#### TO DO:
Set down the data again exactly. Pictures are not part of the copy.

======== GIVEN ENTRIES ========

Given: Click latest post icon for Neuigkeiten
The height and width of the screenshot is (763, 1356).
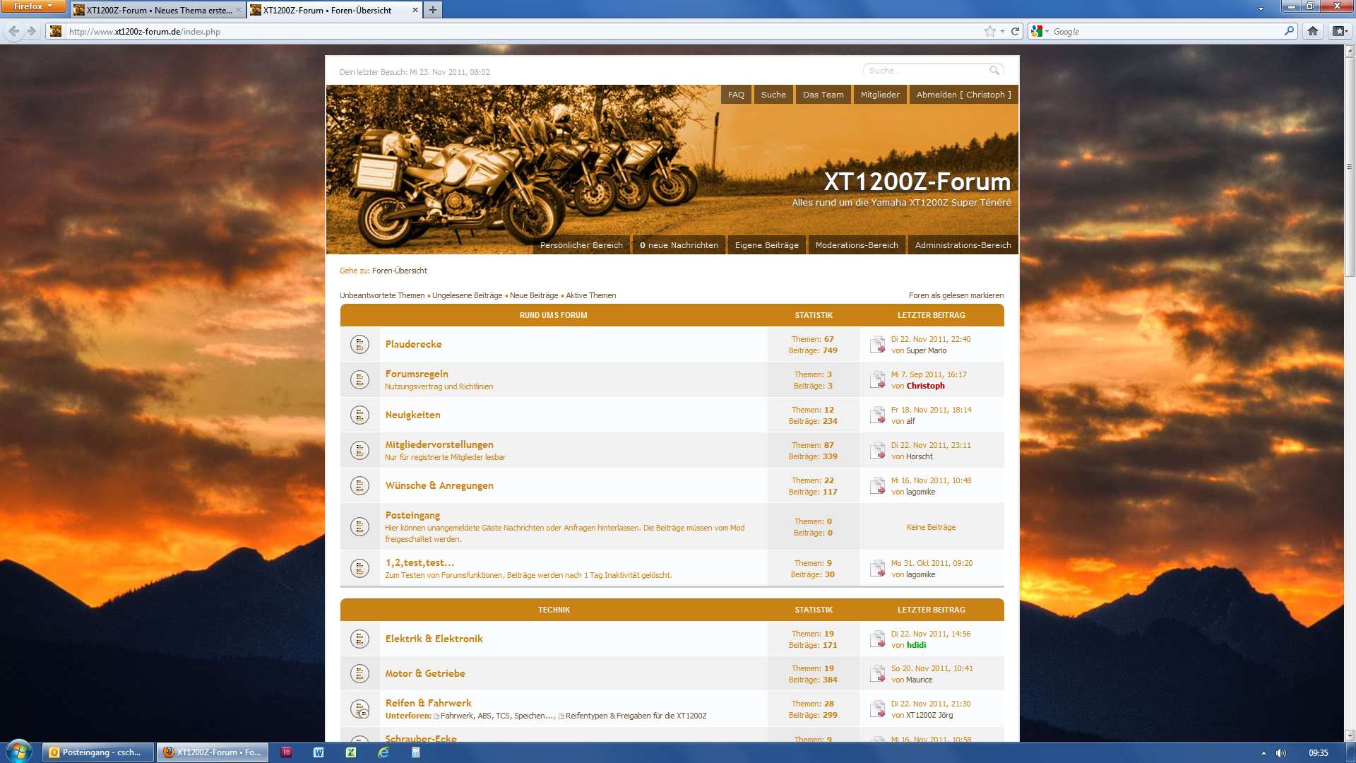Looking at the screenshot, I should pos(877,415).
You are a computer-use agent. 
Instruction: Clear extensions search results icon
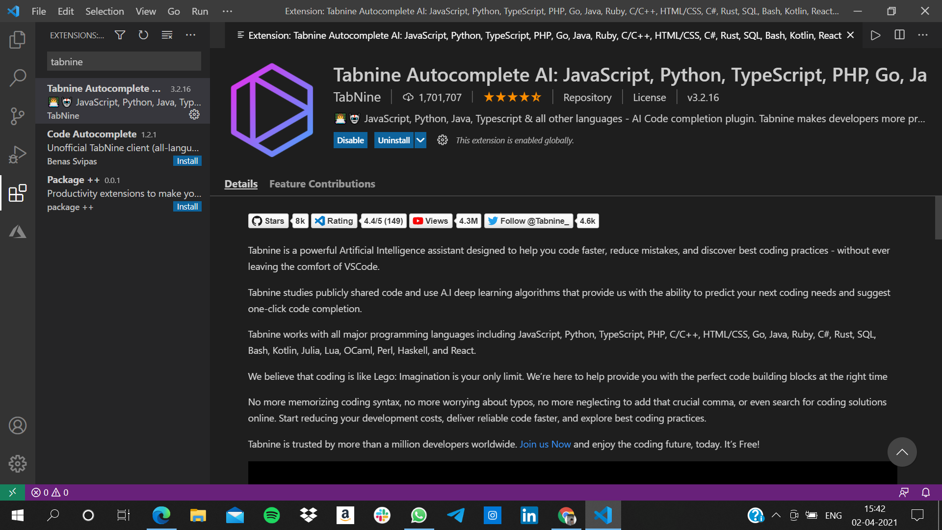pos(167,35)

========

#### RESULT OF THIS EXERCISE:
Given: Click latest post icon for Neuigkeiten
The height and width of the screenshot is (763, 1356).
Looking at the screenshot, I should pos(877,415).
You are a computer-use agent. 
Instruction: Clear extensions search results icon
pos(167,35)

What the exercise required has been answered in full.